Smoked Salmon and Prosciutto Crespelle Snails

A cute idea for a kid's party: Smoked Salmon and Prosciutto Crespelle Snails!

Course Appetiser, Finger Food, Party Food
Cuisine Italian
Prep Time 45 minutes
Cook Time 15 minutes
Total Time 1 hour
Author Manuela Zangara

Ingredients

Crespelle

  • 30 gms – 2 tbsp butter melted
  • 165 gms – 1 1/3 cups flour
  • 350 ml – 1 ½ cups milk
  • 2 eggs
  • 1 pinch salt

Fillings

  • Philadelphia I used the fat reduced version that had a more spreadable consistency
  • Prosciutto
  • Smoked Salmon

Instructions

Crespelle

  1. Put all the ingredients in an electric mixer and blend for a couple of minutes until your batter is smooth.
  2. Let it rest in the fridge for 30 minutes.
  3. Take a non stick frying pan and put it on the fire. When hot add ¼ tsp of butter and a ladle of batter by swirling the pan so the batter coats the base of the pan. You don’t want to make the coating too thin. About 2 mm – 0.08 inches thick will work nicely. When the surface of the crespella dries up, it is time to flip it over. Do so by using a plastic spatula to loosen its sides first and then flip it over. Cook it for a minute more, then remove it from the pan and keep it aside.
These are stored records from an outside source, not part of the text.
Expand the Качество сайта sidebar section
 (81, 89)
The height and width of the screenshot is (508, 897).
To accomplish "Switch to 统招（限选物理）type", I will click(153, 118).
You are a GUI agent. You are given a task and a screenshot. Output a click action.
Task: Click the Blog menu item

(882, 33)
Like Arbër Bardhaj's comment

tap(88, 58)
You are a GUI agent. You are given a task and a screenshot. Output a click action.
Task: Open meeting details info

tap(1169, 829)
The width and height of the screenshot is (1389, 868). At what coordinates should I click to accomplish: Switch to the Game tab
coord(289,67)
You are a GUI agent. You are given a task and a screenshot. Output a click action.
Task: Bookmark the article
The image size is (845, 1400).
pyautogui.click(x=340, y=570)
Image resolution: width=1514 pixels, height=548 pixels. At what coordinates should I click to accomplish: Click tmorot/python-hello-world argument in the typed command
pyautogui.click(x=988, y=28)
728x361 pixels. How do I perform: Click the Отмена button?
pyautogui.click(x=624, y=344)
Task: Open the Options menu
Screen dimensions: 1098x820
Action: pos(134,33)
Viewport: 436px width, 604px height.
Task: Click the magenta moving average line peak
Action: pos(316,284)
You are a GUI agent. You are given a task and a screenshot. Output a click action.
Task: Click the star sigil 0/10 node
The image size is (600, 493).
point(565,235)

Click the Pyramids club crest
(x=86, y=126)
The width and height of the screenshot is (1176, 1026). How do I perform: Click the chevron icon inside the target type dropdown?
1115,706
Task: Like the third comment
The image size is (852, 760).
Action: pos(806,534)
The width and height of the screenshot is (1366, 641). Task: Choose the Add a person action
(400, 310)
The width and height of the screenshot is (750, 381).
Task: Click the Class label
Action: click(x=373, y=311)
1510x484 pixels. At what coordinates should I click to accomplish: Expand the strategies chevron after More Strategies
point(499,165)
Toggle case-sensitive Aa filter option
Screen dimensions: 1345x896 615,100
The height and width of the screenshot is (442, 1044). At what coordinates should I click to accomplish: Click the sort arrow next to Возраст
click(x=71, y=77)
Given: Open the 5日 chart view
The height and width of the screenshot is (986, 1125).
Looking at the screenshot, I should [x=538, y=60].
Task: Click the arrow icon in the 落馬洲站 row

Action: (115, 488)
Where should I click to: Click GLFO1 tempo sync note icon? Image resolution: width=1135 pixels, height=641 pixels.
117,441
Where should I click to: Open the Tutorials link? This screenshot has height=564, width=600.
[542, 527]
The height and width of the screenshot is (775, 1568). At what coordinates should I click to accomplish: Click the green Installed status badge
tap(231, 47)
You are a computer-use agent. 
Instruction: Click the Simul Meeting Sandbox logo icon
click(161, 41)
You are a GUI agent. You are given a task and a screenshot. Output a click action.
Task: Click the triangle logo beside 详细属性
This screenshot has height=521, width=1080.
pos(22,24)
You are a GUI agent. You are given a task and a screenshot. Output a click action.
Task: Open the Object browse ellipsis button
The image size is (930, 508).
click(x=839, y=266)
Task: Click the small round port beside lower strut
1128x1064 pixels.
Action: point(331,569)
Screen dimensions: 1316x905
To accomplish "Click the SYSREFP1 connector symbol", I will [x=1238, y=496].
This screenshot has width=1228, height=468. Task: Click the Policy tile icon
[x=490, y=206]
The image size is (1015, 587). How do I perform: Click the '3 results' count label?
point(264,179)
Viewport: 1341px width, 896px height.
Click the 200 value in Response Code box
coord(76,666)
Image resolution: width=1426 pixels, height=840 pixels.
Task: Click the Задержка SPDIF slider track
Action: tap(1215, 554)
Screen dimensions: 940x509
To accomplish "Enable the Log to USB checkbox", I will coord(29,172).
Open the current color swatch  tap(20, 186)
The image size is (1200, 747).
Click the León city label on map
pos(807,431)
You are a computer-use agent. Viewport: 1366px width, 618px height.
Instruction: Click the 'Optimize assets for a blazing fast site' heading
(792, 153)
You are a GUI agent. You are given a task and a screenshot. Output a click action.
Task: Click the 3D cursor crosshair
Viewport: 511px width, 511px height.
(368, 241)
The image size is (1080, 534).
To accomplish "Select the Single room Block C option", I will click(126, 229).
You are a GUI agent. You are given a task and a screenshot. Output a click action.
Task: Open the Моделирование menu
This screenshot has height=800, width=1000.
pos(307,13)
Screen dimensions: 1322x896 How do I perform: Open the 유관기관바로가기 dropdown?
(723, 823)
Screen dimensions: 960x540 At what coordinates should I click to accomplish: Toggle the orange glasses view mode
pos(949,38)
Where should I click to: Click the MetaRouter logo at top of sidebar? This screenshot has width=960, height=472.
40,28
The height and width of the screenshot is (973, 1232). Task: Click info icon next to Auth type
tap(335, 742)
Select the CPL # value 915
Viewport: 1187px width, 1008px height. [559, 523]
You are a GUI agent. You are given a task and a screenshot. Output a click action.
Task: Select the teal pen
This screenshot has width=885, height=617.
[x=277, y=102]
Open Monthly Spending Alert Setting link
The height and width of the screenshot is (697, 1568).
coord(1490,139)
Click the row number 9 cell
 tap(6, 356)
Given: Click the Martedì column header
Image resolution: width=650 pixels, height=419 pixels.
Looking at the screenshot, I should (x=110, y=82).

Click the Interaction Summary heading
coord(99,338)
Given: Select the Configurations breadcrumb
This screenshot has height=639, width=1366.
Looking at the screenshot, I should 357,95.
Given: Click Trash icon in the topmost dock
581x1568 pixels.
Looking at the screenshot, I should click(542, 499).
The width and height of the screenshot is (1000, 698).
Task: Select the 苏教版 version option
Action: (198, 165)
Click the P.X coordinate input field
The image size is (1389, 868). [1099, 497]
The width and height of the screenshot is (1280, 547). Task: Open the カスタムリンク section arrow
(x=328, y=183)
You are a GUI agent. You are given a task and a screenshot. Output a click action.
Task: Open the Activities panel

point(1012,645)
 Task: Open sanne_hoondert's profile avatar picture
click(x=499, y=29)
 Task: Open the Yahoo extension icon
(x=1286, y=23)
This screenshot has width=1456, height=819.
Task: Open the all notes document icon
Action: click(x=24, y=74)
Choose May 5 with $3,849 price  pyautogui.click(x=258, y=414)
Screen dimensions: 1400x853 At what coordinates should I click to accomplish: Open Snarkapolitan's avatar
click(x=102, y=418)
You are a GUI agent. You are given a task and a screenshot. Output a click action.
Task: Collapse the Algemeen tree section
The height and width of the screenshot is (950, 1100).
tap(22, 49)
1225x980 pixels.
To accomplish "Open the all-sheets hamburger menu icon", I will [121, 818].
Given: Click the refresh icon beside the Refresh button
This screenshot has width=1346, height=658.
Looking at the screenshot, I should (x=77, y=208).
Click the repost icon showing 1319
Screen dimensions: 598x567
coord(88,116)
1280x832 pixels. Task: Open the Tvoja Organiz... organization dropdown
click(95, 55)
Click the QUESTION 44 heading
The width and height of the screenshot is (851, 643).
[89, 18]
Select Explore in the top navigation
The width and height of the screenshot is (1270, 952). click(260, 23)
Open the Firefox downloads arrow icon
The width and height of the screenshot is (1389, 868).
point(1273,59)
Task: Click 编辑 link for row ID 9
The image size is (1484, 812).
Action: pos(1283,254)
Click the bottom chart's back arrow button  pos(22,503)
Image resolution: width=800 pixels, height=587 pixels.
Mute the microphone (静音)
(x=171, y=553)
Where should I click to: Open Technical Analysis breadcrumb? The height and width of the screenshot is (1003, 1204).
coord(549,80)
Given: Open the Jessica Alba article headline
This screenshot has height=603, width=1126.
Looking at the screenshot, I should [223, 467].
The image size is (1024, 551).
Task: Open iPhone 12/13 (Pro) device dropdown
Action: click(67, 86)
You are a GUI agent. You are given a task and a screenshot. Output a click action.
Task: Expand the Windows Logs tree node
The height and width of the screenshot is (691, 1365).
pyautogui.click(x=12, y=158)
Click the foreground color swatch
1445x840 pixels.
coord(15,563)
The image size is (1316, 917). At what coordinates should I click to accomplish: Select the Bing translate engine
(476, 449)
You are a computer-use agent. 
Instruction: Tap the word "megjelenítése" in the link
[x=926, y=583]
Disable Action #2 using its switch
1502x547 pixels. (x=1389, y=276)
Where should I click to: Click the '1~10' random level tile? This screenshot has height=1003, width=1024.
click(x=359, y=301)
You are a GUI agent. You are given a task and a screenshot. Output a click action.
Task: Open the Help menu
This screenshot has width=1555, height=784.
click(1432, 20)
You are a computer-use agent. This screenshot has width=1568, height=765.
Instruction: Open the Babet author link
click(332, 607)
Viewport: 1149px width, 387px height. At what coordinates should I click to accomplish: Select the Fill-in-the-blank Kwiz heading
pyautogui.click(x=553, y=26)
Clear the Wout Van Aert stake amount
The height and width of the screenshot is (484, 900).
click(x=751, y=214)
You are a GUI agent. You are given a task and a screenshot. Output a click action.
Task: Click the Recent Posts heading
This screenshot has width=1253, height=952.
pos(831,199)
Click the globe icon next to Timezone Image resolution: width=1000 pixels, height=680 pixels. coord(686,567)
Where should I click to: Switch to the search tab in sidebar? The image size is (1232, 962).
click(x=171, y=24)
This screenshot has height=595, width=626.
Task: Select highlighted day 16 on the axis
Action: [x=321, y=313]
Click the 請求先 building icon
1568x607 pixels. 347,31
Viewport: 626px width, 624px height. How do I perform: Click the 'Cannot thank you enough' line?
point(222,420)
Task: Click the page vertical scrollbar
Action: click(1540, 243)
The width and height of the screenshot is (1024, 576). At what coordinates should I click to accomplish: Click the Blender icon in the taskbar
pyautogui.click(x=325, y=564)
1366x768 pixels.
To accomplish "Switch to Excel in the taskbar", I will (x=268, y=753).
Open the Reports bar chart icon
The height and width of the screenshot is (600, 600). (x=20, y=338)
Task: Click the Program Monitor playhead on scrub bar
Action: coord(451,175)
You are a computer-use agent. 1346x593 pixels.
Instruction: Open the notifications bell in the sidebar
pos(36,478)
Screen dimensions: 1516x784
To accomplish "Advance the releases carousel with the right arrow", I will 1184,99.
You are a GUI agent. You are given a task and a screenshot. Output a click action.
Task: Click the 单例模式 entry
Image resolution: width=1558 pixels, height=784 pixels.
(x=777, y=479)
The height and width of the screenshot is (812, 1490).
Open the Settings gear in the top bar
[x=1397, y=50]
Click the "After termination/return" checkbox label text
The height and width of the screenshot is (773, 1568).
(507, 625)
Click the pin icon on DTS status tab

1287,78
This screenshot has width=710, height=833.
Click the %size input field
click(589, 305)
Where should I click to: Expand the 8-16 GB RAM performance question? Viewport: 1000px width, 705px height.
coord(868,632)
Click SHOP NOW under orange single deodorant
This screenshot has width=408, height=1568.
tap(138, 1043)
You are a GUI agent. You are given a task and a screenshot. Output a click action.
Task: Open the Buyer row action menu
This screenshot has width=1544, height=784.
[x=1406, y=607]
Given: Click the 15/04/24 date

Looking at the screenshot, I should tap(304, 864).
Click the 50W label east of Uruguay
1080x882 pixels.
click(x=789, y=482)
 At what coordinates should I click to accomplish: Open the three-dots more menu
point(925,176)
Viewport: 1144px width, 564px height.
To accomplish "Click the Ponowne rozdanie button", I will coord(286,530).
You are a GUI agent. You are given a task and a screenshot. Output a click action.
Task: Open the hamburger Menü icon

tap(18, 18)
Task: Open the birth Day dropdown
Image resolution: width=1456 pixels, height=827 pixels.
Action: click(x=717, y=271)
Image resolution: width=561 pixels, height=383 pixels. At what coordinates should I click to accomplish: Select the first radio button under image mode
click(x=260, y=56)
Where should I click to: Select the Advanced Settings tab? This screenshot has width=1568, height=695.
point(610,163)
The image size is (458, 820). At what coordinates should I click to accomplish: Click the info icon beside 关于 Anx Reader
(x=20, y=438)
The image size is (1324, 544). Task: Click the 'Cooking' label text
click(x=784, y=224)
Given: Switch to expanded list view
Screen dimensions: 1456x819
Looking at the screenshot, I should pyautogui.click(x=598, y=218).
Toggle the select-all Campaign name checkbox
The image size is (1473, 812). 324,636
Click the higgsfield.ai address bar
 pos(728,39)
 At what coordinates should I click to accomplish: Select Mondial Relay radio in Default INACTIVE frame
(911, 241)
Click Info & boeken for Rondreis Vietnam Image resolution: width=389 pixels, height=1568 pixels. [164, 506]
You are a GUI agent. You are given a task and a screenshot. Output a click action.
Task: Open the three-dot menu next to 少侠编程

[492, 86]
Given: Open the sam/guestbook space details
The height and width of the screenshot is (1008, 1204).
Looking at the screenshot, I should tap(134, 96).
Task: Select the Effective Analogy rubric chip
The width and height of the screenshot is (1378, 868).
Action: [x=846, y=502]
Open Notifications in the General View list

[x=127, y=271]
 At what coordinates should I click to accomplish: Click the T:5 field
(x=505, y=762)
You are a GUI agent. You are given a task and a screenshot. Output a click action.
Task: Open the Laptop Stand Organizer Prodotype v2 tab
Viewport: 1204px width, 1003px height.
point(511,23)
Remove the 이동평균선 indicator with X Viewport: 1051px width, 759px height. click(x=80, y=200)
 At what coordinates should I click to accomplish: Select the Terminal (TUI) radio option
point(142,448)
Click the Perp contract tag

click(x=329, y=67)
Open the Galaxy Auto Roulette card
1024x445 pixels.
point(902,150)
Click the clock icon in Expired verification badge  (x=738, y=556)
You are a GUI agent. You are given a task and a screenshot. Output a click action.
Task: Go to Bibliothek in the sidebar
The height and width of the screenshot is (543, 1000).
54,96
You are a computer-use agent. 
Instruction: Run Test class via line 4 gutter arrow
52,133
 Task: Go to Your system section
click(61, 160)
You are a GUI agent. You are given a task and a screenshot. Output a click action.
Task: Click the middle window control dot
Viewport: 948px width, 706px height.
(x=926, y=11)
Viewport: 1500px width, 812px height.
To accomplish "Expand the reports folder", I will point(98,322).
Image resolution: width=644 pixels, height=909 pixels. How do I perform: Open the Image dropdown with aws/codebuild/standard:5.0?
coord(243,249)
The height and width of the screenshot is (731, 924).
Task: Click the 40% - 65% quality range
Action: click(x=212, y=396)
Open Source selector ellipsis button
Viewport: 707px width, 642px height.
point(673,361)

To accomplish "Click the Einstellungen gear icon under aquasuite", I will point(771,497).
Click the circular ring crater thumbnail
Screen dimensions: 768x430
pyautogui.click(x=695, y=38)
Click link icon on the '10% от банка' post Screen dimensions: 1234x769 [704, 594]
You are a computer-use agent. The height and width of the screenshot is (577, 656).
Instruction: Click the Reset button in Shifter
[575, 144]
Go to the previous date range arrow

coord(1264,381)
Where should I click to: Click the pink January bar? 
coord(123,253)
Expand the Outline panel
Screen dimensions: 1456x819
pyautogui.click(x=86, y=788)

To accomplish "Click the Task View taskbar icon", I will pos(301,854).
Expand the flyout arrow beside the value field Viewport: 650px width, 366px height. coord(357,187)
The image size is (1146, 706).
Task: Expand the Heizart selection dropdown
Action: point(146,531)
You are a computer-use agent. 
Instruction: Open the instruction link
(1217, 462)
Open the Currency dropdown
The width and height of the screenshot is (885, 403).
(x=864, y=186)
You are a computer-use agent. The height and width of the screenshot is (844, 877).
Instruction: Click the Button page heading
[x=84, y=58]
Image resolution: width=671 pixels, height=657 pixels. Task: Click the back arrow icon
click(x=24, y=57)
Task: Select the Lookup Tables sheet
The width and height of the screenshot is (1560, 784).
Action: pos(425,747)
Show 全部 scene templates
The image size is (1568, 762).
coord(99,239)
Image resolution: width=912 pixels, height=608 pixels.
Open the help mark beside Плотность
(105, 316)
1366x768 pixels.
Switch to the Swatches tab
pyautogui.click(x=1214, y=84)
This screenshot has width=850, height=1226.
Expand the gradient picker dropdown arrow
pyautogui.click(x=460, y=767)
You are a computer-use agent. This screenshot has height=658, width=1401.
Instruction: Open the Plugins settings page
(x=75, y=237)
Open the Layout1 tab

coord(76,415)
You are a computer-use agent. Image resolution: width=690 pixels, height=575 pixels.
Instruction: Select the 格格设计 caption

Repeat this till your batter is over (this recipe should make about 5 to 6 crespelle).
  4. As soon as the crespelle are cool, you can fill them.

Assembling

  1. Spread some Philadelphia on each crespella, make sure to get to the edges as well.
  2. Put the smoked salmon or prosciutto on top.
  3. Roll the crespelle tight like a Swiss Roll and wrap them individually in cling wrap.
  4. Keep them in the fridge for 24 hours, then cut them with a sharp knife.
  5. Use toothpicks (either plain or decorative) to make the snail’s antennae and serve them at room temperature.